I live in Canmore AB, there are lots of Aussies working here, in the ski season and on through the summer. Mainly tourism type jobs so not super well paid but its a great place to enjoy some amazing outdoor hiking, climbing, biking, camping etc. In fact... PM me if you are interested a vacancy, I may have around July


----------



## lyndel24 (May 15, 2010)

*Interested in work*

Hi,
Thanks for the reply, I could def be interested in work in July, what type of work?

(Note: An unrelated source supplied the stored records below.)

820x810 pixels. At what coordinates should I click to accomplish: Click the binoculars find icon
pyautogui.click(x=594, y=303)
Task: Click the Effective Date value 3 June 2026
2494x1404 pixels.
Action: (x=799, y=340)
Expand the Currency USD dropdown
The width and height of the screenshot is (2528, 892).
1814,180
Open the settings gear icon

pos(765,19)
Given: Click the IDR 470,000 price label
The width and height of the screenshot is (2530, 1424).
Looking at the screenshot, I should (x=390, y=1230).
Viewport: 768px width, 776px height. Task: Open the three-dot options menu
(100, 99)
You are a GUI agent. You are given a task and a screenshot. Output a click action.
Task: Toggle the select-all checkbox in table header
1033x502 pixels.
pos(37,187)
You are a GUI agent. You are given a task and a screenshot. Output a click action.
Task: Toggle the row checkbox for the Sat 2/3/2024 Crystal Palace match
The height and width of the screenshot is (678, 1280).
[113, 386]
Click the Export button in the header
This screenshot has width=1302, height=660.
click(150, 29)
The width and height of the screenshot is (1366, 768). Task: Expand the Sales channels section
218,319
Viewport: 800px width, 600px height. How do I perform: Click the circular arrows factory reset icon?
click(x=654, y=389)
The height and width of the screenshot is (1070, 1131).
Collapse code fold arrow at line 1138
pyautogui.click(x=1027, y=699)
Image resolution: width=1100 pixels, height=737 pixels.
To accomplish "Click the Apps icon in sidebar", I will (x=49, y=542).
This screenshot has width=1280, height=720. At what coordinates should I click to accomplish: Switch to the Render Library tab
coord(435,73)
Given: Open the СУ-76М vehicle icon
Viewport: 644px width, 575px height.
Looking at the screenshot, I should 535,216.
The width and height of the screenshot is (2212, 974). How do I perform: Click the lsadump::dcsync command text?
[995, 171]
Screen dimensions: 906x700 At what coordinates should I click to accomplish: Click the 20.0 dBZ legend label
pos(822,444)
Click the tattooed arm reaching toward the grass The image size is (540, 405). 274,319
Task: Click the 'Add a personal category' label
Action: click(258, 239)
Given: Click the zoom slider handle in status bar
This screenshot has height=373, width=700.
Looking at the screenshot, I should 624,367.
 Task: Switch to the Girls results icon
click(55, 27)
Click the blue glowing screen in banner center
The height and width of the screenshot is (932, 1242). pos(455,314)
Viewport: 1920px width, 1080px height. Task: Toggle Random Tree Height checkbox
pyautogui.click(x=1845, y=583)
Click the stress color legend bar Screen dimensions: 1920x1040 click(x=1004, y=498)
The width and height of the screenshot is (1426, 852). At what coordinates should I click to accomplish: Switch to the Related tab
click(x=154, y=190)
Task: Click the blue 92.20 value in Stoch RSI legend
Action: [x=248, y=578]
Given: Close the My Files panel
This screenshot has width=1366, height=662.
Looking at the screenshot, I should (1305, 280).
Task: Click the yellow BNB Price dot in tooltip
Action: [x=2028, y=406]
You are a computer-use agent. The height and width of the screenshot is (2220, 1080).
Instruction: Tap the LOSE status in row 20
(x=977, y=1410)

I have actually been to Canmore in 2007!!! Please send me more info...




louiseg said:


> Hi there,
> 
> I live in Canmore AB, there are lots of Aussies working here, in the ski season and on through the summer. Mainly tourism type jobs so not super well paid but its a great place to enjoy some amazing outdoor hiking, climbing, biking, camping etc. In fact... PM me if you are interested a vacancy, I may have around July


----------



## undrkvabrtha (Jul 12, 2010)

*Jobs in IT / Management*

Hi,

Pardon me for speaking out of turn. The information here seems rather relevant, though.

Could you please advise me of some popular Canadian job search engines? 

I'll have to do some research - I work in IT, but not with PCs or Programming, or networks etc. 

I work as a Business Analyst, and my areas of work include Enterprise Architecture (ICT Governance, SDLCs etc), RqM, BPA/M etc.

If anyone knows of where such opportunities occur in Canada, please do advise. I work for the Government in Oz, and am moving to Canada because the woman I love is there 

However, we're both willing to move to wherever the grass is greener - career-wise, that is.

Thanks in advance.


----------



## lyndel24 (May 15, 2010)

*Re Jobs Canmore*



louiseg said:


> Hi there,
> 
> I live in Canmore AB, there are lots of Aussies working here, in the ski season and on through the summer. Mainly tourism type jobs so not super well paid but its a great place to enjoy some amazing outdoor hiking, climbing, biking, camping etc. In fact... PM me if you are interested a vacancy, I may have around July


Hi Louise,
I am sorry I just got emails, been away in Africa. Moving def to Canada - Canmore area in first week of November, if you have any jobs available I can send Curriculum Vitae.
Ta Lyndel


----------



## relski (Oct 6, 2010)

HI everyone! I am coming over to Canada at the end of November to look for work during the winter season, and some accom. I was looking at Canmore, Banff, or Edmonton. What do people reccommend and is it easy to get a job this time of year? I cant get over sooner than that. I am willing to do any job, wash dishes, retail, cleaning.

Thanks


----------